_ENUNCIADO 1_.
Responda com base no texto sobre funerais verdes:
(a) A que distância de Londres, e em que direção, fica a planície onde está o túmulo do pai de Suki Sharples?
(b) De que era feito o caixão em que Keith Floyd decidiu ser transportado?
(c) O que reduziu as emissões de mercúrio no funeral de Anita Roddick?
_ENUNCIADO 2_.
Escreva a continuação do texto sobre funerais verdes a partir da última frase apresentada.

==== TRECHO DO TEXTO

A aposentada Suki Sharples costuma visitar o túmulo do pai. Mas o lugar não se parece em nada com um cemitério. O espaço que ele reservou ainda em vida fica em uma planície perto de Cambridge, a 80 km ao norte de Londres.
Como o túmulo não tem lápide, Suri vai procurar pelas dedaleiras, as mesmas flores que o pai tinha no jardim de casa e que marcam o local exato onde o poeta está enterrado, em um caixão biodegradável.
Antes de morrer, em 2009, o renomado chef Keith Floyd decidiu que seu corpo seria transportado em um caixão feito de cascas de banana. Dois anos antes, no funeral de Anita Roddick, fundadora da empresa de cosméticos The Body Shop, um filtro especial reduziu as emissões de mercúrio liberadas pela cremação.
O pai de Suki, Keith e Anita tinham em comum uma filosofia que ganha cada vez mais adeptos no Reino Unido: o abandono dos métodos tradicionais de sepultamento por um “funeral verde”.

========
==== TRECHOS DO MATERIAL

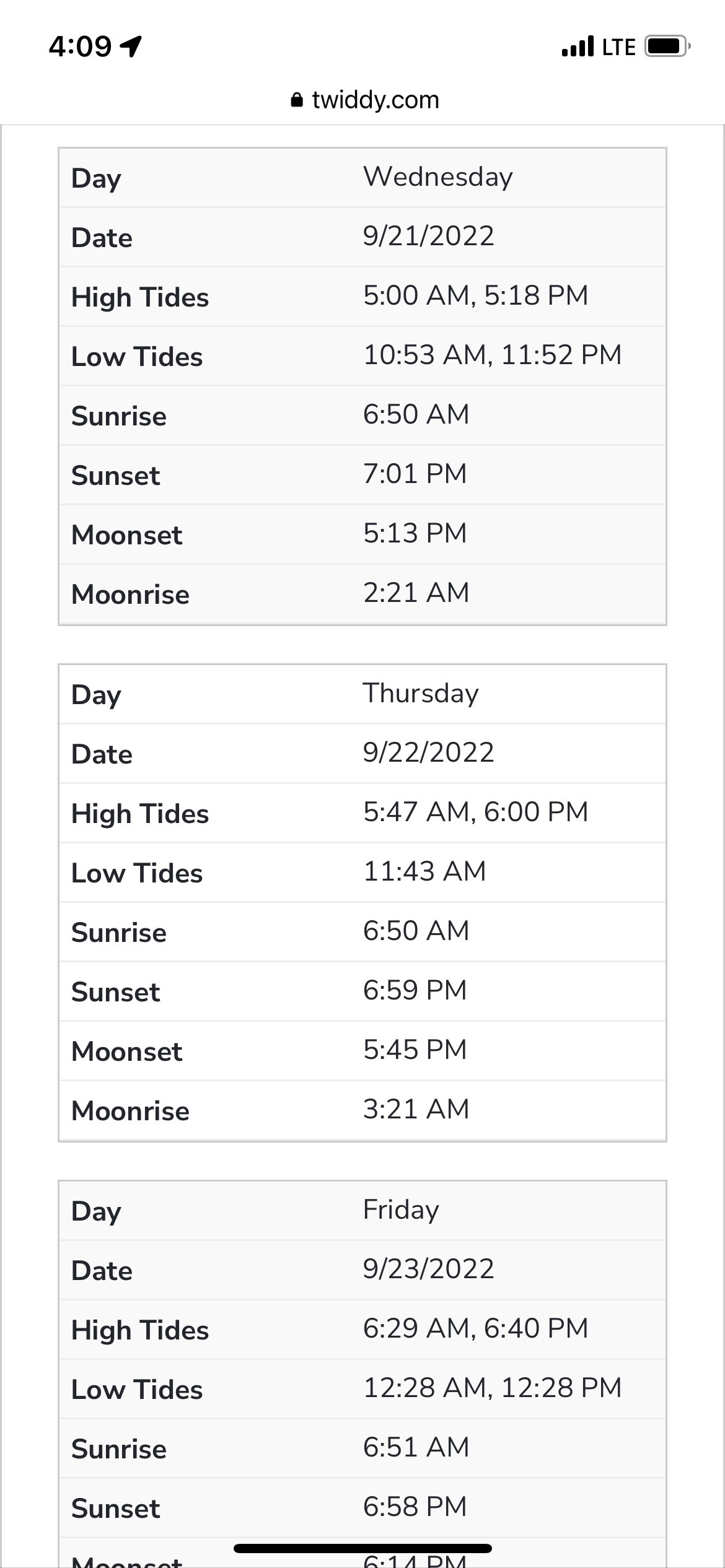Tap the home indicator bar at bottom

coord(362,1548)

========
==== TRECHOS DO MATERIAL

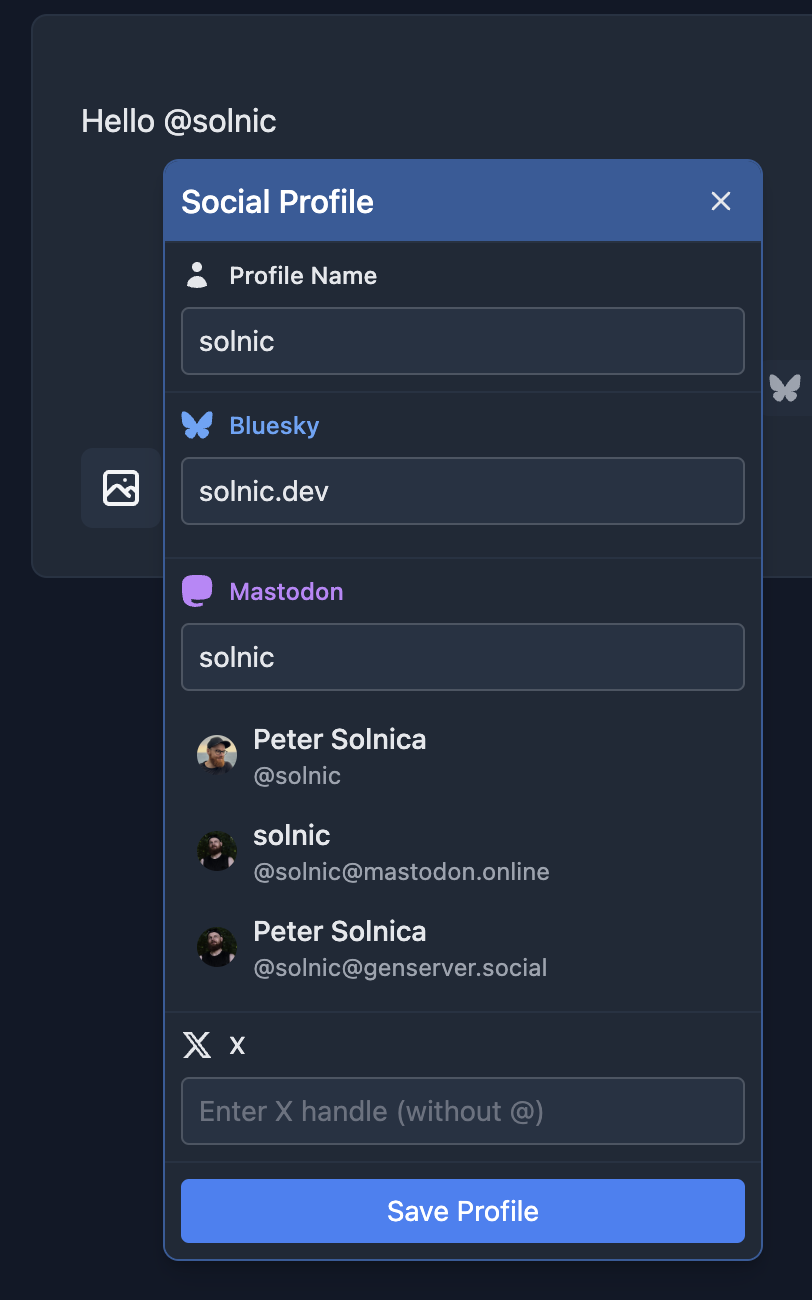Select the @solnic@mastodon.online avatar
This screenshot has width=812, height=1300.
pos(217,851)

========
==== TRECHOS DO MATERIAL

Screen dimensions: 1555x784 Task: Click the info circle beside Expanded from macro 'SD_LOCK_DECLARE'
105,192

========

_RESPOSTA 1_.
(a) A 80 km ao norte de Londres.
(b) De cascas de banana.
(c) Um filtro especial.

_RESPOSTA 2_.
“Ele era muito preocupado com o meio ambiente e acreditava que era preciso devolver à natureza o que recebeu dela, é o ciclo da vida,” disse Suki. “É um lugar lindo para se visitar, minha mãe já reservou um espaço ao lado do dele para quando ela morrer.”
Planejar o próprio enterro pode parecer assustador mas, como cada vez mais gente está disposta a tratar do assunto, as empresas do ramo começaram a enxergar novas oportunidades de negócio.
A cremação, preferida por 70% dos britânicos, é inimiga da natureza. O método é responsável por quase um quinto de toda a emissão de mercúrio do Reino Unido, poluição que termina no ar e nos mares, segundo a organização The Natural Death Centre.
Para piorar, cada cremação libera entre 200 kg e 400 kg de gases do efeito estufa na atmosfera, o equivalente a uma ida e volta de carro entre Rio e São Paulo.
O caixão convencional também já é coisa do passado para os adeptos do enterro sustentável. A madeira normalmente é importada e como um corpo leva de sete a dez anos para se decompor, o formol usado polui os lençóis freáticos próximos aos cemitérios.
Para quem não deseja dar trabalho à mãe natureza na hora do descanso eterno, são muitas as opções.
Uma delas é ser enterrado em um parque ou floresta em vez de em um cemitério, como o pai de Suki fez. Existem áreas específicas para este fim desde 1993 e o número não para de crescer – já são mais de duzentas no Reino Unido.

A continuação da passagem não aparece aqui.